- [What you are asked to do]: Copy out every line of the material that contains the string "agent". Case counts.

- [Records for the exercise]:
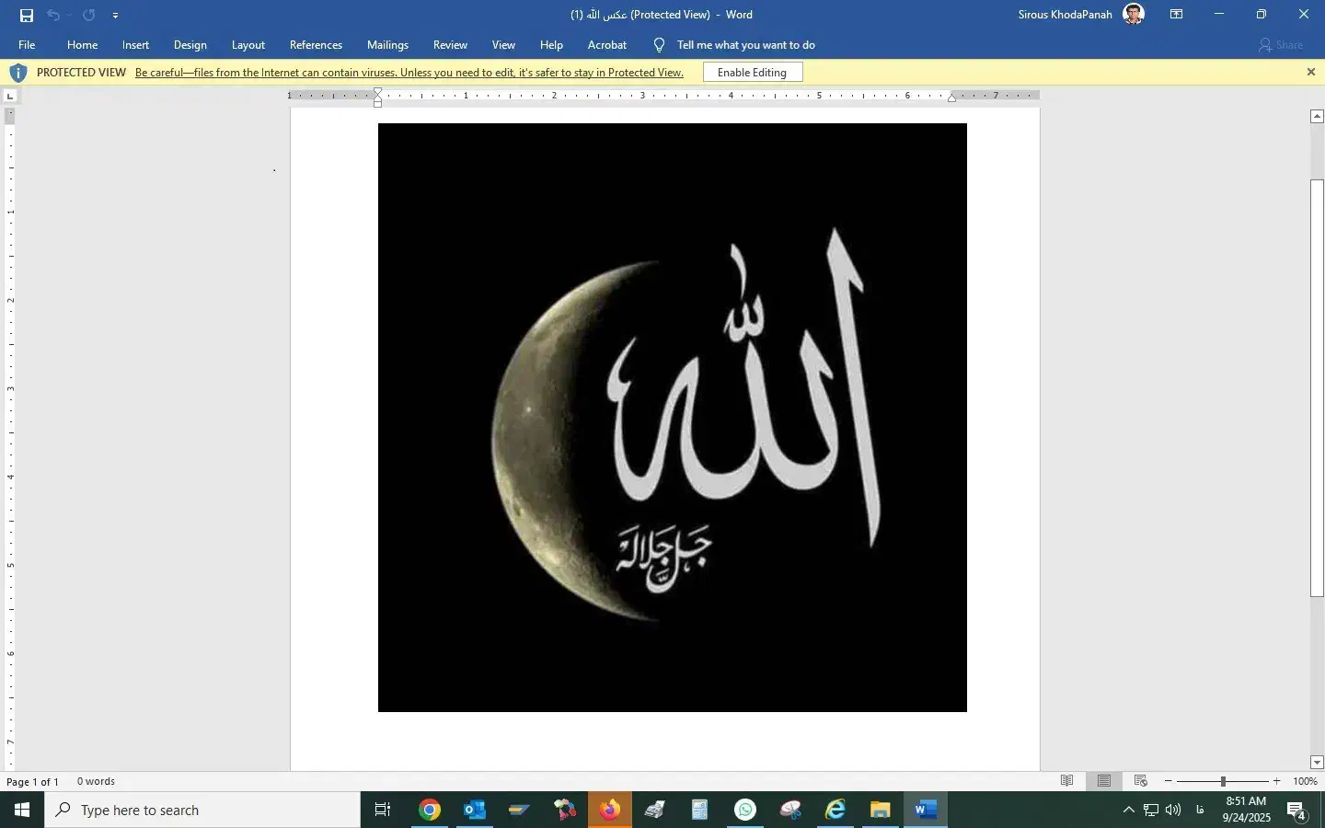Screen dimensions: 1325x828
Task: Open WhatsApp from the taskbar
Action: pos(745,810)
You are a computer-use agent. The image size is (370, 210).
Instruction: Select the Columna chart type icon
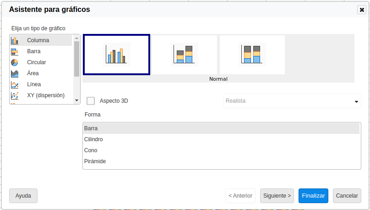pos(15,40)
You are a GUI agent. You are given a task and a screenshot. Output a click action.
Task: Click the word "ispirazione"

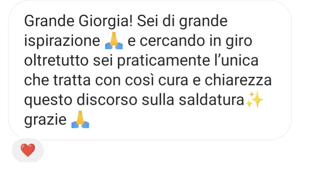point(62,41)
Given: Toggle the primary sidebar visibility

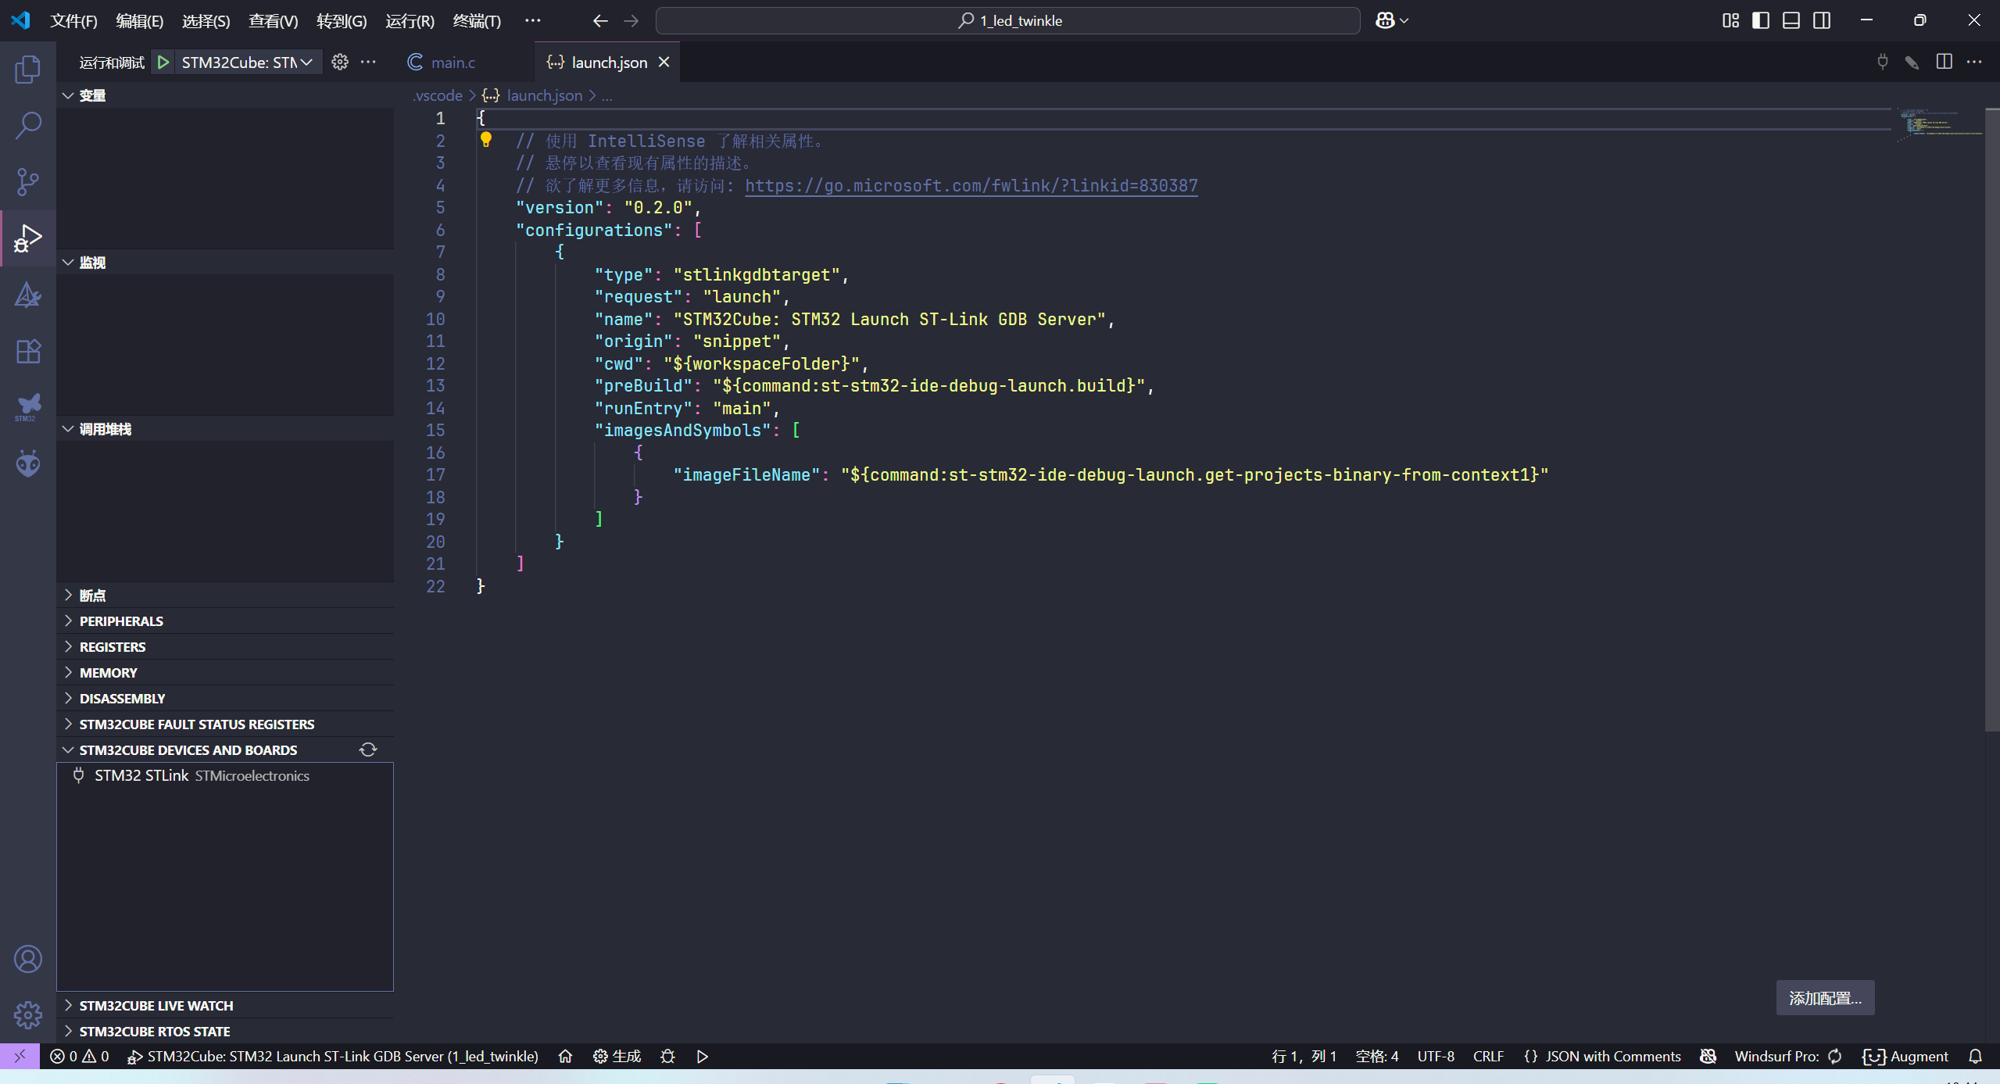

- [Result of the task]:
You are a computer-use agent. The image size is (370, 210).
You are a GUI agent. You are given a task and a screenshot. Output a click action.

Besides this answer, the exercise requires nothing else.